Go through the entries below and copy each line that holds the word "triangle".

Pixel coordinate grounding data:
────────────────────

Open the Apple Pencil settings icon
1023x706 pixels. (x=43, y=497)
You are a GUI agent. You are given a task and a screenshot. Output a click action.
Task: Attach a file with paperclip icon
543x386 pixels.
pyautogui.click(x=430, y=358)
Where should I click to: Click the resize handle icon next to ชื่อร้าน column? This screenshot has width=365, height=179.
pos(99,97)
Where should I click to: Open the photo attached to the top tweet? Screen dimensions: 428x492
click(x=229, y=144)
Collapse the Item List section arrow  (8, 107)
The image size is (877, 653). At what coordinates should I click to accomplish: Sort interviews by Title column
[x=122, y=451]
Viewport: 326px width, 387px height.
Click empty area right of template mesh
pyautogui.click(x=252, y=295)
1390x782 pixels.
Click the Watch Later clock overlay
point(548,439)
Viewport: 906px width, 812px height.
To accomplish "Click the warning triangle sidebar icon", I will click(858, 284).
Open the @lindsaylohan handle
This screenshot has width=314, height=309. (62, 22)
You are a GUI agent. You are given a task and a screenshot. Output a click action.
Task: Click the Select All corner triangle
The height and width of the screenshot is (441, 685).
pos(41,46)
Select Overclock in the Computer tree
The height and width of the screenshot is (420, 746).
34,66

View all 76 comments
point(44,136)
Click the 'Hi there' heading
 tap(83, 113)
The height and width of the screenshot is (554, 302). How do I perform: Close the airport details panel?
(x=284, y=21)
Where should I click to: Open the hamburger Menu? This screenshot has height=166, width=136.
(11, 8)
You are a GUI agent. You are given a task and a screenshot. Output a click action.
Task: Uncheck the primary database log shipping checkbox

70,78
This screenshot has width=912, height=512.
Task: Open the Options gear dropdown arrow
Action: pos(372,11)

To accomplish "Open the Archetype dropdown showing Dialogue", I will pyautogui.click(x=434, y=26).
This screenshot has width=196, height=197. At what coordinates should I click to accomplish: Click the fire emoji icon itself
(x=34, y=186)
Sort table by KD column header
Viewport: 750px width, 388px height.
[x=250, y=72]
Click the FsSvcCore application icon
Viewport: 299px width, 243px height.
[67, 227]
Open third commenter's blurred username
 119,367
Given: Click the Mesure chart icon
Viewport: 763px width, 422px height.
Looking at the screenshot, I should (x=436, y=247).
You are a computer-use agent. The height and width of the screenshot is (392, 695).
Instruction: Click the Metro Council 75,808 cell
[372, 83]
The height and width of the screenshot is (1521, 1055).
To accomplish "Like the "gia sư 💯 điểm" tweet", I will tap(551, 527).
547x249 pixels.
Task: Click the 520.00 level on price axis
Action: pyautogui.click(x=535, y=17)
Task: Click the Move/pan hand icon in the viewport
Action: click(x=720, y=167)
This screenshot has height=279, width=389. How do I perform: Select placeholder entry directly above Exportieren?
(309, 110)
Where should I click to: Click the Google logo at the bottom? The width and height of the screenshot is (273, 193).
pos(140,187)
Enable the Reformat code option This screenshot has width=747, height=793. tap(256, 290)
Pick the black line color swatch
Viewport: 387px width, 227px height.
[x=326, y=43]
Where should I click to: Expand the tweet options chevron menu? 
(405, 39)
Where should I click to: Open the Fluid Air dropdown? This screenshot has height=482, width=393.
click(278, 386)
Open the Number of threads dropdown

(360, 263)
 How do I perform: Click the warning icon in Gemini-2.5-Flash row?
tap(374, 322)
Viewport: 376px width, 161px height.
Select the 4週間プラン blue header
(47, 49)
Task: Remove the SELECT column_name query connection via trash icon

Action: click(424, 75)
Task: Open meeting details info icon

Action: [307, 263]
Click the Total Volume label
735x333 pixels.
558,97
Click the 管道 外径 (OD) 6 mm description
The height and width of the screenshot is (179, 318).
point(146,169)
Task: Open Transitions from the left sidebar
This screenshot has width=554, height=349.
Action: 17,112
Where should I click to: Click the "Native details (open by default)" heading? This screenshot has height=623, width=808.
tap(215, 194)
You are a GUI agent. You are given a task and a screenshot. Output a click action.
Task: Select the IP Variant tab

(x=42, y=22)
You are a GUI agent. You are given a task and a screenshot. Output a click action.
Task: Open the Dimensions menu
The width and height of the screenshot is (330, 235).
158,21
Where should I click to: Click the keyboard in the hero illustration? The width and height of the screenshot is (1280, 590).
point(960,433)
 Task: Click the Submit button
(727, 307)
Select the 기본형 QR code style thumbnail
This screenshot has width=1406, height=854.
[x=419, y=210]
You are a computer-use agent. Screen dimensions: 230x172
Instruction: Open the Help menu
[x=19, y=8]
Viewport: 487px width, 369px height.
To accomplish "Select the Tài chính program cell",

────────────────────

Answer space >>
To accomplish "Click the warning triangle sidebar icon", I will click(858, 284).
Task: Click the Select All corner triangle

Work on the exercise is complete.